## Work instructions
Copy the entries exactly, through the "This screenshot has height=534, width=650." line.

## Exercise inputs
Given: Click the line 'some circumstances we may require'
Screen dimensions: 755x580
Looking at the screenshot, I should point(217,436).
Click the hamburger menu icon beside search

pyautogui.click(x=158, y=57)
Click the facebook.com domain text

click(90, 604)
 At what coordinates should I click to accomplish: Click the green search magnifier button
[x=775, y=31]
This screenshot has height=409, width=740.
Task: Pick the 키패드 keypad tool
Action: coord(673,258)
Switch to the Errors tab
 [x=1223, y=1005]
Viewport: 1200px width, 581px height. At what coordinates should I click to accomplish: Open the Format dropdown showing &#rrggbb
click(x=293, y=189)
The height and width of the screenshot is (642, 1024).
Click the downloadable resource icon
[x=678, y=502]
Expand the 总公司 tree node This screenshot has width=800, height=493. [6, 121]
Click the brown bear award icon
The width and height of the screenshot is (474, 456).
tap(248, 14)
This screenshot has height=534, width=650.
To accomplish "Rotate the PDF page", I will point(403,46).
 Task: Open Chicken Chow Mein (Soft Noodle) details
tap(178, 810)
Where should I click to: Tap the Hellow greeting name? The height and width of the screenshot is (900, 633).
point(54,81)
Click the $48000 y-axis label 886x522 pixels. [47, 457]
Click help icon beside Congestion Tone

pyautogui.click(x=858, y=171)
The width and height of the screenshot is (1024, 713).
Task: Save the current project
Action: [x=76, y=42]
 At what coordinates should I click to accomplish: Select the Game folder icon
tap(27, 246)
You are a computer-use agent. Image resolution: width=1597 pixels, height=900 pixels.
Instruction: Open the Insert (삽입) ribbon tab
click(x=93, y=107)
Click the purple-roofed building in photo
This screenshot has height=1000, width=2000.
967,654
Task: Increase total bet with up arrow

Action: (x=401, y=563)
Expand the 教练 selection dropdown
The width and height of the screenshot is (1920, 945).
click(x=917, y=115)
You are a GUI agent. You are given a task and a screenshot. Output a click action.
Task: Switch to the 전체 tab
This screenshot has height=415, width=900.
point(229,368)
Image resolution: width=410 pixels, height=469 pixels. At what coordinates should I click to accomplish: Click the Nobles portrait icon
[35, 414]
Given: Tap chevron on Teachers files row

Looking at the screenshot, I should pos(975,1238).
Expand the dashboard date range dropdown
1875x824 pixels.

## Output for this exercise
Given: Click the line 'some circumstances we may require'
Screen dimensions: 755x580
Looking at the screenshot, I should point(217,436).
Click the hamburger menu icon beside search

pyautogui.click(x=158, y=57)
Click the facebook.com domain text

click(90, 604)
 At what coordinates should I click to accomplish: Click the green search magnifier button
[x=775, y=31]
This screenshot has height=409, width=740.
Task: Pick the 키패드 keypad tool
Action: coord(673,258)
Switch to the Errors tab
 [x=1223, y=1005]
Viewport: 1200px width, 581px height. At what coordinates should I click to accomplish: Open the Format dropdown showing &#rrggbb
click(x=293, y=189)
The height and width of the screenshot is (642, 1024).
Click the downloadable resource icon
[x=678, y=502]
Expand the 总公司 tree node This screenshot has width=800, height=493. [6, 121]
Click the brown bear award icon
The width and height of the screenshot is (474, 456).
tap(248, 14)
This screenshot has height=534, width=650.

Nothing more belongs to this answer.